共感覚的表現と撞着語法

「テレビの可能性 吉田直哉が残したもの」と題するNHKの特番を昼過ぎに見かけました。
制約は時に情熱を持つ人の意欲を掻き立て道に気づかせ導くことがあるのでしょうか。

家紋を次々に映し、それに武満徹氏による効果音を流すという実験的な番組の制作過程も紹介されていました。そのVTR中に「沸騰する沈黙」という言葉がありました。消えてゆく小さな音のつくりだす間について吉田氏と武満氏のやりとりの中で交わされた言葉の中で。

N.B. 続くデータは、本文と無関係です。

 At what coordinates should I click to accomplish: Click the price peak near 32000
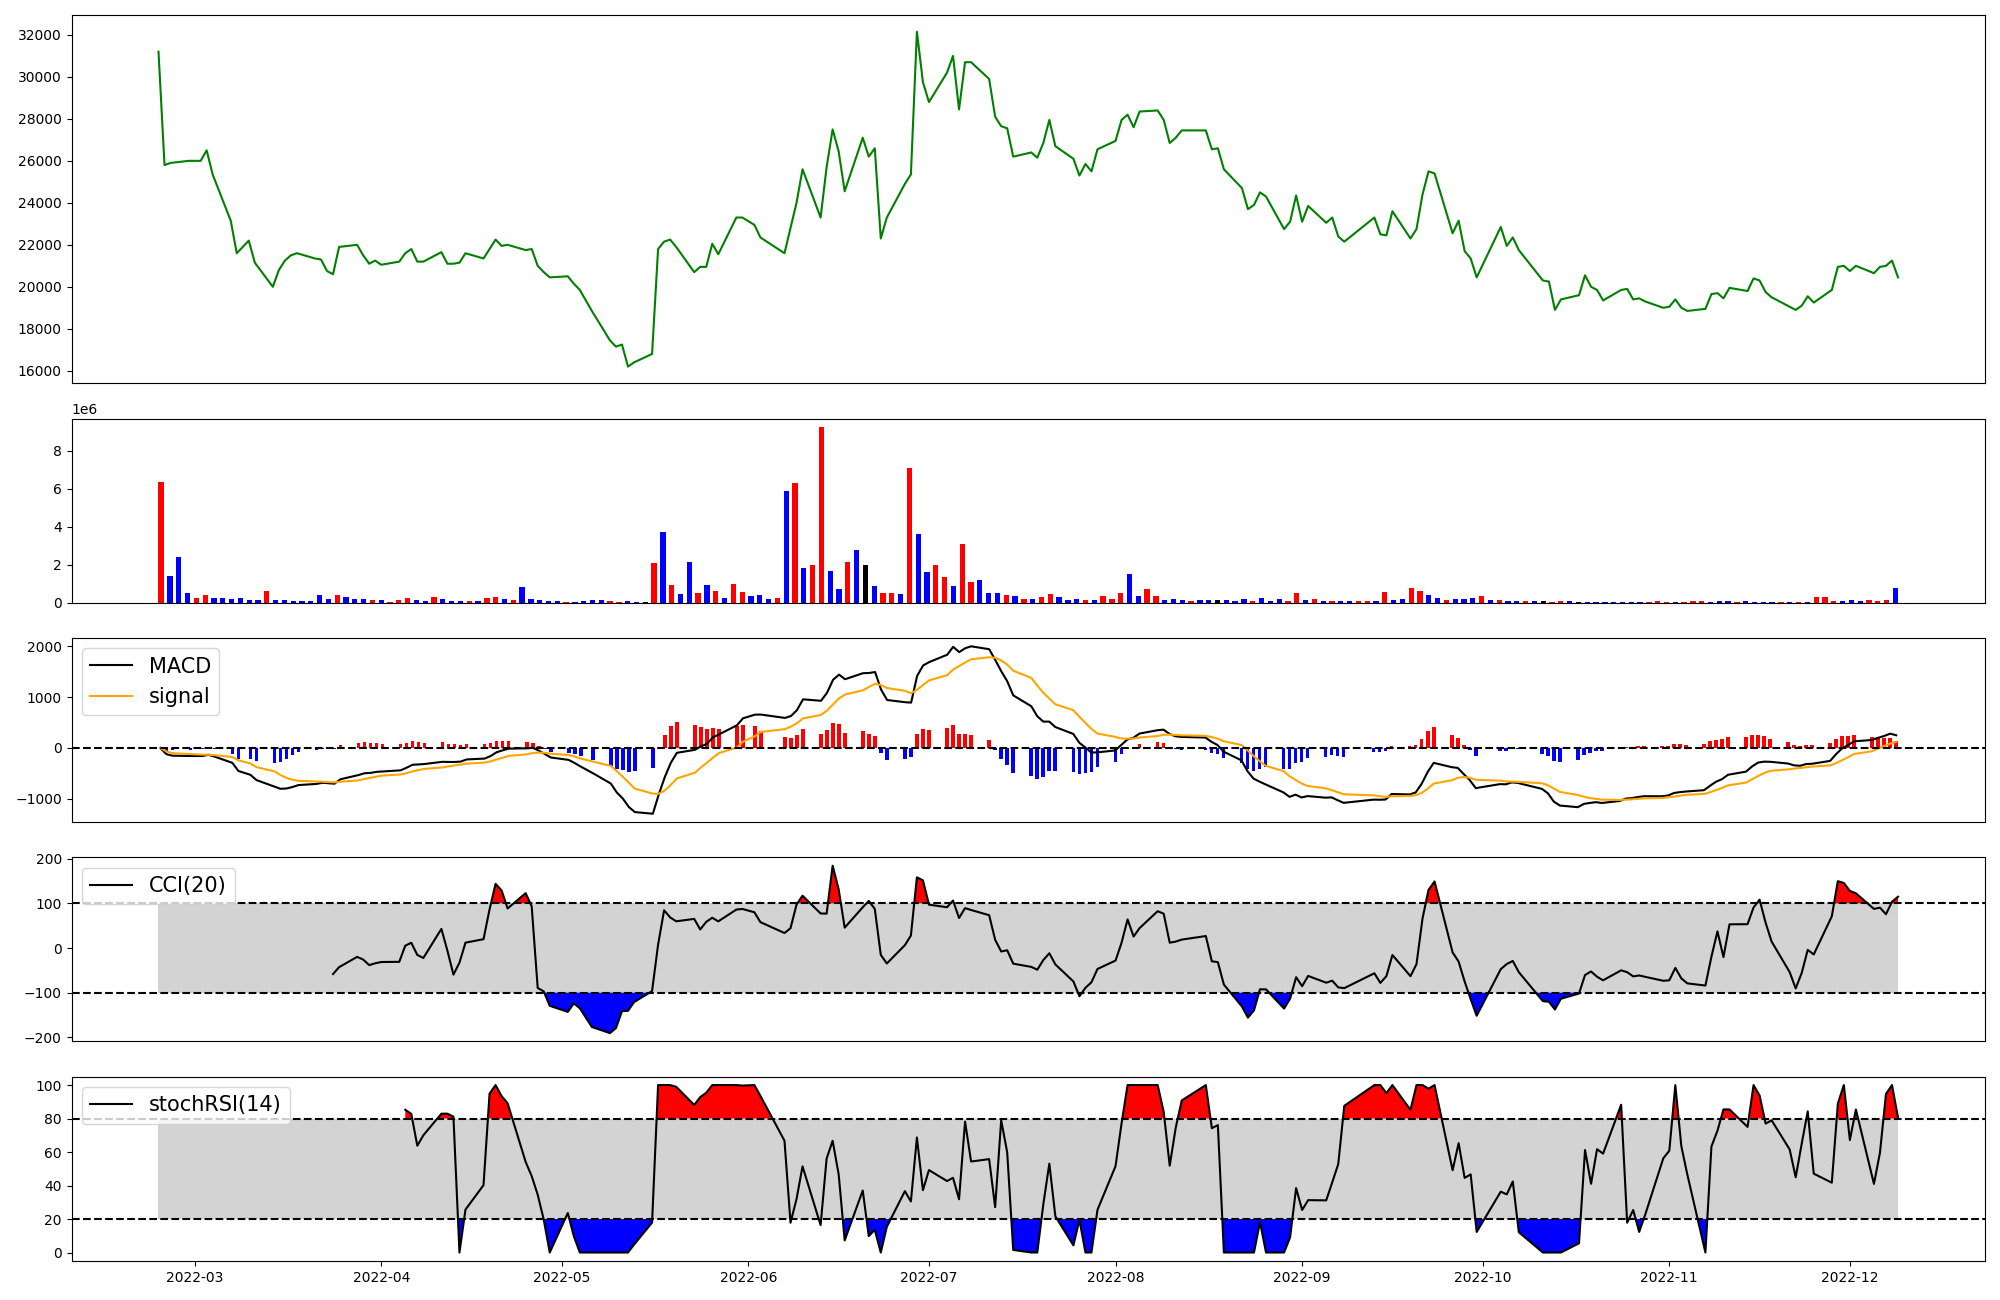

日常の語法では明晰な了解を得られない表現ですが数ヶ月も制作過程をともにした間柄ではもしかしたら共通のイメージを惹き起こす言葉だったのでしょう。僕は何故かこの言葉を耳にしたとき笑ってしまいました。アブラハムの息子イサクの命名のいわれと同じような、理解し難い事柄を突如前にしたときに時折、何故か生じてしまう種類の笑いのように。VTR明けにスタジオの人たちが「沸騰する沈黙」に言及したとき故人を知る彼らも笑っていました。

「輝く暗闇」*1といった表現が何故か頭をよぎりました。
「沸騰する沈黙」という表現に理解の及ばない超越を感じたのか。脳の連想の仕組みって不思議です。